→ Goal
Copy the material word for word, from its first line through the line that contains "center [790, 416].", with both ends included.

→ Source records
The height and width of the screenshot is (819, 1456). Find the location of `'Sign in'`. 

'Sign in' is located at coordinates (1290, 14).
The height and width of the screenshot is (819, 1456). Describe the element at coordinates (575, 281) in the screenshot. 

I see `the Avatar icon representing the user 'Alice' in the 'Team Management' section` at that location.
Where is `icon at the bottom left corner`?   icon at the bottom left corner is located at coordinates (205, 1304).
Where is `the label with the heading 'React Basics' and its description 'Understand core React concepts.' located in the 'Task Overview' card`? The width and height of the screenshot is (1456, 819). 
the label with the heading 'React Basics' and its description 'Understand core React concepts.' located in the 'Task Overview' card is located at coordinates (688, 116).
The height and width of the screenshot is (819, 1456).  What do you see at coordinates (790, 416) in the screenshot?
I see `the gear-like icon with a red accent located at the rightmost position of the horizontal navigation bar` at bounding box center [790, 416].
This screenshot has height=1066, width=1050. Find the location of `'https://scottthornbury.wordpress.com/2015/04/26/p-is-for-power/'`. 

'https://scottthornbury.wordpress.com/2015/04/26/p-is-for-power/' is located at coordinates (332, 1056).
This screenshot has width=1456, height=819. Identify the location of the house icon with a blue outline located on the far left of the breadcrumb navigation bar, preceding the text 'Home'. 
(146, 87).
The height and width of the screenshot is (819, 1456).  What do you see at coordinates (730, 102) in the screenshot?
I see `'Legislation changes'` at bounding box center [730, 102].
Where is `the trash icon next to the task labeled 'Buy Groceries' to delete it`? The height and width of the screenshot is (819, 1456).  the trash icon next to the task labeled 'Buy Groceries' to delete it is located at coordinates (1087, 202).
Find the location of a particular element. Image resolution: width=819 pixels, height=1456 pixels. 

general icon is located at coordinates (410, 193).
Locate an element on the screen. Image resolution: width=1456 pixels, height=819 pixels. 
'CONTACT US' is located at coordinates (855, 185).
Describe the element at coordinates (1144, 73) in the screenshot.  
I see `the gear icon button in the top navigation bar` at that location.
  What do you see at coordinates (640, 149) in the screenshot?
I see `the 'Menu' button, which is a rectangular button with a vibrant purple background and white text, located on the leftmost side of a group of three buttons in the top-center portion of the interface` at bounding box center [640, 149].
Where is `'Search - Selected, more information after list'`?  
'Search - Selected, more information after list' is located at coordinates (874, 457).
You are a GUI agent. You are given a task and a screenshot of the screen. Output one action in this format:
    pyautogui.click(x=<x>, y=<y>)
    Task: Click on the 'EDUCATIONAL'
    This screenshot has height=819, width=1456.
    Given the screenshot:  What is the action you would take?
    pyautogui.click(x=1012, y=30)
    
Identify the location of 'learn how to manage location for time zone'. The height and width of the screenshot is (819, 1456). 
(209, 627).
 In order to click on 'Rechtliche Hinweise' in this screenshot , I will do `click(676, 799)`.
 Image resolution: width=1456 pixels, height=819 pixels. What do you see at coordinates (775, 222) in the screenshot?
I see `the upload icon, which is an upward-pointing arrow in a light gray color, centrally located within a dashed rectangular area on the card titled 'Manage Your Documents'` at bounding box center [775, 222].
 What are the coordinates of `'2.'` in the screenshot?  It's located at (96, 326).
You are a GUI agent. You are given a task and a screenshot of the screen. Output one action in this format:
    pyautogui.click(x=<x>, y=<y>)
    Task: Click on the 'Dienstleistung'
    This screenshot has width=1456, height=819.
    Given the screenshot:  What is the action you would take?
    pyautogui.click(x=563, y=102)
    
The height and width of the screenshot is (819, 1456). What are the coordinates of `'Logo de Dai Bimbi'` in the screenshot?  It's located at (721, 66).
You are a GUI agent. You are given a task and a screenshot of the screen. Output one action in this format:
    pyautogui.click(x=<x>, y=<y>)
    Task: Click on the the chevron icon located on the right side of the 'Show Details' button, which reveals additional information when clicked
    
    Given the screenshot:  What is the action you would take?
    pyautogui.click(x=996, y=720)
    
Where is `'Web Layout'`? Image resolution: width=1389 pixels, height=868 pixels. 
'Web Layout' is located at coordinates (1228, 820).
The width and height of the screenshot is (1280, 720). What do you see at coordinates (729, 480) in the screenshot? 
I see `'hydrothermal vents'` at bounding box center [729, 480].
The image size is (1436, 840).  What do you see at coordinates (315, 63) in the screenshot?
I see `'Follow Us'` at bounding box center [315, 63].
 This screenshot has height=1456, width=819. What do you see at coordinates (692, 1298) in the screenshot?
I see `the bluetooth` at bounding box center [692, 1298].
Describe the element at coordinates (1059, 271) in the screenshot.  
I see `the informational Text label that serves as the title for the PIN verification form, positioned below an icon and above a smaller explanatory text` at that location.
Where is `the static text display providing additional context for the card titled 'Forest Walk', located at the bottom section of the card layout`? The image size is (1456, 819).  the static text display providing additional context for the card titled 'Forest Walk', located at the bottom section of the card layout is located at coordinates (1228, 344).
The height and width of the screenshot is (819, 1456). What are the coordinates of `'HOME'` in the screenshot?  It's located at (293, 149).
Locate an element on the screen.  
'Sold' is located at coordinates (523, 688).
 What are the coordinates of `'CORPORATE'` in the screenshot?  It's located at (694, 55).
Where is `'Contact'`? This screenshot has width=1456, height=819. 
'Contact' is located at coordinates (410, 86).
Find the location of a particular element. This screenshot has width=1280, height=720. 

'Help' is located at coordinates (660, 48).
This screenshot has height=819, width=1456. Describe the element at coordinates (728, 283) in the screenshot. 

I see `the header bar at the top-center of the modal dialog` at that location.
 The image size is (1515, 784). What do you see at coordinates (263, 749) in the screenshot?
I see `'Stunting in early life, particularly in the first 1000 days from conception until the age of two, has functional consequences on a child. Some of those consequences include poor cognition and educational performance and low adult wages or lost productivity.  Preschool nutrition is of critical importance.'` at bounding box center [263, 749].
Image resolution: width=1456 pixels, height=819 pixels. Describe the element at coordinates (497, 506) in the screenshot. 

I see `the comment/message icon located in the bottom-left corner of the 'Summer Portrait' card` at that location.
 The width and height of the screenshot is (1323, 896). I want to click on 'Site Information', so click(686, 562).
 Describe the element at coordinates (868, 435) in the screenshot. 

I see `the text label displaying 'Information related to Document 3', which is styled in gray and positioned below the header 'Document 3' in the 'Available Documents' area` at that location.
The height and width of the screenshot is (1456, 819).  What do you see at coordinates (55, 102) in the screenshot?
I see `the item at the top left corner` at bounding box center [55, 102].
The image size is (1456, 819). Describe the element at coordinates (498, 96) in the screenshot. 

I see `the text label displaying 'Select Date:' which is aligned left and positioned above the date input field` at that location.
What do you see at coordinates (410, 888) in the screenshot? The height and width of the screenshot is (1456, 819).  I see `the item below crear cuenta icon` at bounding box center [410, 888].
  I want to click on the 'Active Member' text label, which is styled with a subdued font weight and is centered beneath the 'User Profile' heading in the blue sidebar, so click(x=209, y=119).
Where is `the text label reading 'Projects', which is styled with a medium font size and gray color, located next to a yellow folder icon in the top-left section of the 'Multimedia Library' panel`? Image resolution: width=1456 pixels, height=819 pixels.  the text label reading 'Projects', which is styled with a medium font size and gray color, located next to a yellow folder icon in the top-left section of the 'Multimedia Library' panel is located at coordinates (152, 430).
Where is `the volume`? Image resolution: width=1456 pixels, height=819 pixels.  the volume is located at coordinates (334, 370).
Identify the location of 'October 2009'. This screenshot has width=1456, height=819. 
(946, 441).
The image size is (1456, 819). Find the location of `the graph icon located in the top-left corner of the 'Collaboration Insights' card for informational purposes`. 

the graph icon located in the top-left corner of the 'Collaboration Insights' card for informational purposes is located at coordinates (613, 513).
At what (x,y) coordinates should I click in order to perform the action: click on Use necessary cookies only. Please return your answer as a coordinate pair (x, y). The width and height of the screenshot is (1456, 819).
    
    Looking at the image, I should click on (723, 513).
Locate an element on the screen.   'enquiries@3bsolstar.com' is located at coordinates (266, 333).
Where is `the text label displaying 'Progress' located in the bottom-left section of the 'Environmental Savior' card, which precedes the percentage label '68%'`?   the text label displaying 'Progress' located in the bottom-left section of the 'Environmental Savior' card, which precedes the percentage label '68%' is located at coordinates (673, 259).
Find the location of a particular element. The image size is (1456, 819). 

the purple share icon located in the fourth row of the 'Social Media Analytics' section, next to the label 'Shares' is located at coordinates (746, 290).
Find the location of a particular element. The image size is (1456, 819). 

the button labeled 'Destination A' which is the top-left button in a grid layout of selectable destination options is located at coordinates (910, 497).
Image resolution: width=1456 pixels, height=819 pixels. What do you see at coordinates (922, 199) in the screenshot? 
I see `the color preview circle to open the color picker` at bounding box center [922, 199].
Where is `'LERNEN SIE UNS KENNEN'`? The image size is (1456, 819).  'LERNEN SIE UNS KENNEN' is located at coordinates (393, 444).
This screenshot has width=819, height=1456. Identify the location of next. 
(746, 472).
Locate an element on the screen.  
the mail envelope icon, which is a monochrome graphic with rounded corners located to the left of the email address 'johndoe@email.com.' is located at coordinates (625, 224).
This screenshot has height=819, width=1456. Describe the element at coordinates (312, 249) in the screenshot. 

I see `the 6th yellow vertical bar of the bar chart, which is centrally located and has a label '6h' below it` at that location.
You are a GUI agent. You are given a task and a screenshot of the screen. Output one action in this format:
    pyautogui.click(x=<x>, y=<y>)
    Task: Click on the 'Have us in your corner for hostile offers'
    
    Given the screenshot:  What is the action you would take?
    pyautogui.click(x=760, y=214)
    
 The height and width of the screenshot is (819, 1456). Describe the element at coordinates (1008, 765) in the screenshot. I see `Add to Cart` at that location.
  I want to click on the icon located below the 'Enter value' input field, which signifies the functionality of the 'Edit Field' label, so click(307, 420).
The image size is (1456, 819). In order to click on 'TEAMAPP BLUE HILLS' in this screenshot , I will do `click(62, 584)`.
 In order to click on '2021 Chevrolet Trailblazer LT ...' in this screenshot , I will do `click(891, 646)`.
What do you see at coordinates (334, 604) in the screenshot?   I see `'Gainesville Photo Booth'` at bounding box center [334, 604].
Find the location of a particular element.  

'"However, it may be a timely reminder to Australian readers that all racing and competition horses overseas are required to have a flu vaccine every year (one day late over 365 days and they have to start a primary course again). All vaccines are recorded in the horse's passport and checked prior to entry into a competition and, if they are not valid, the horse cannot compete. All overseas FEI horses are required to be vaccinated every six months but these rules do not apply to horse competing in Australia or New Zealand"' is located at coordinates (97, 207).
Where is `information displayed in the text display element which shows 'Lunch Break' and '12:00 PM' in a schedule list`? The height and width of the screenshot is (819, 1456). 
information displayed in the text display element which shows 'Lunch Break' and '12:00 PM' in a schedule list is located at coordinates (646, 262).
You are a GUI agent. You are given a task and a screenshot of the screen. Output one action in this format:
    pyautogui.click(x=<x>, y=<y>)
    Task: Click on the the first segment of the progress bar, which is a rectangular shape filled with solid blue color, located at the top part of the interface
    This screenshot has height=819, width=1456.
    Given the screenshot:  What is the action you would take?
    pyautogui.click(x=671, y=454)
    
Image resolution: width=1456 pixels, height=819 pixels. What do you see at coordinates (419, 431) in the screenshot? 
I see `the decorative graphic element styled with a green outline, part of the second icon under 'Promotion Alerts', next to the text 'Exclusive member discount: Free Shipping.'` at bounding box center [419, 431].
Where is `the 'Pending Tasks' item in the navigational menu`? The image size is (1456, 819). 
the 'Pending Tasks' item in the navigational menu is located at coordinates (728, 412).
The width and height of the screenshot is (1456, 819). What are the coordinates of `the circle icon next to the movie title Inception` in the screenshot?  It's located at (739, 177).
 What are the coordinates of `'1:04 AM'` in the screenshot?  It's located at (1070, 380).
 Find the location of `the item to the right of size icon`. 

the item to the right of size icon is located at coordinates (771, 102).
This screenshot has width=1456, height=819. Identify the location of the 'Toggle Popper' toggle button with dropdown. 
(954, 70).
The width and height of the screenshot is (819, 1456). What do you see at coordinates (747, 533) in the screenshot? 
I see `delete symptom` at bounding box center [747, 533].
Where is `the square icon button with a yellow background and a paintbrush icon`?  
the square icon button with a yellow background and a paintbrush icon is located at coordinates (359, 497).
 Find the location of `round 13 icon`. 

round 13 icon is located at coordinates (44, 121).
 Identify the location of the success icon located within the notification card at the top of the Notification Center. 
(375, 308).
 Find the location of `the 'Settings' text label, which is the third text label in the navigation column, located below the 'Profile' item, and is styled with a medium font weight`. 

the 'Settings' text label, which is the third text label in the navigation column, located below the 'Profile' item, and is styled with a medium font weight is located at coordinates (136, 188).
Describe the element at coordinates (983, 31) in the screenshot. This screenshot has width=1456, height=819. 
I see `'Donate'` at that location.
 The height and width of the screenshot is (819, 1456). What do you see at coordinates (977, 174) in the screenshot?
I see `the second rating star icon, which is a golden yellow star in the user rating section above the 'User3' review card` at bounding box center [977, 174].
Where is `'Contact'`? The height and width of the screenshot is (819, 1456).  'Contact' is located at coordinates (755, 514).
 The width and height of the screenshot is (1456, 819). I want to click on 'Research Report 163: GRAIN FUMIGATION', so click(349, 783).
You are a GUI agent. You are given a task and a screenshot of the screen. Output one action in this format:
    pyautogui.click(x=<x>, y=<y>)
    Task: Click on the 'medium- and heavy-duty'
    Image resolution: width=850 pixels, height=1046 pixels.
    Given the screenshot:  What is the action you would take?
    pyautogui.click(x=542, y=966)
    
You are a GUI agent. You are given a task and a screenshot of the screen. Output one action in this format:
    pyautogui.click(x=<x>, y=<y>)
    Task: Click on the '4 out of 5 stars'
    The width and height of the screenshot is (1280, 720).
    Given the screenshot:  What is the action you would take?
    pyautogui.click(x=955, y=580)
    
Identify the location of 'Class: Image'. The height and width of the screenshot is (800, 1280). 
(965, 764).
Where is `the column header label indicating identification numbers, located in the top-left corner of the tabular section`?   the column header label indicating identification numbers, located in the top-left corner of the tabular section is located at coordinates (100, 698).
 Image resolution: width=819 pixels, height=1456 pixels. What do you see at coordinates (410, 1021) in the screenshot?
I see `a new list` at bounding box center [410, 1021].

→ Right answer
The height and width of the screenshot is (819, 1456). Find the location of `'Sign in'`. 

'Sign in' is located at coordinates (1290, 14).
The height and width of the screenshot is (819, 1456). Describe the element at coordinates (575, 281) in the screenshot. 

I see `the Avatar icon representing the user 'Alice' in the 'Team Management' section` at that location.
Where is `icon at the bottom left corner`?   icon at the bottom left corner is located at coordinates (205, 1304).
Where is `the label with the heading 'React Basics' and its description 'Understand core React concepts.' located in the 'Task Overview' card`? The width and height of the screenshot is (1456, 819). 
the label with the heading 'React Basics' and its description 'Understand core React concepts.' located in the 'Task Overview' card is located at coordinates (688, 116).
The height and width of the screenshot is (819, 1456).  What do you see at coordinates (790, 416) in the screenshot?
I see `the gear-like icon with a red accent located at the rightmost position of the horizontal navigation bar` at bounding box center [790, 416].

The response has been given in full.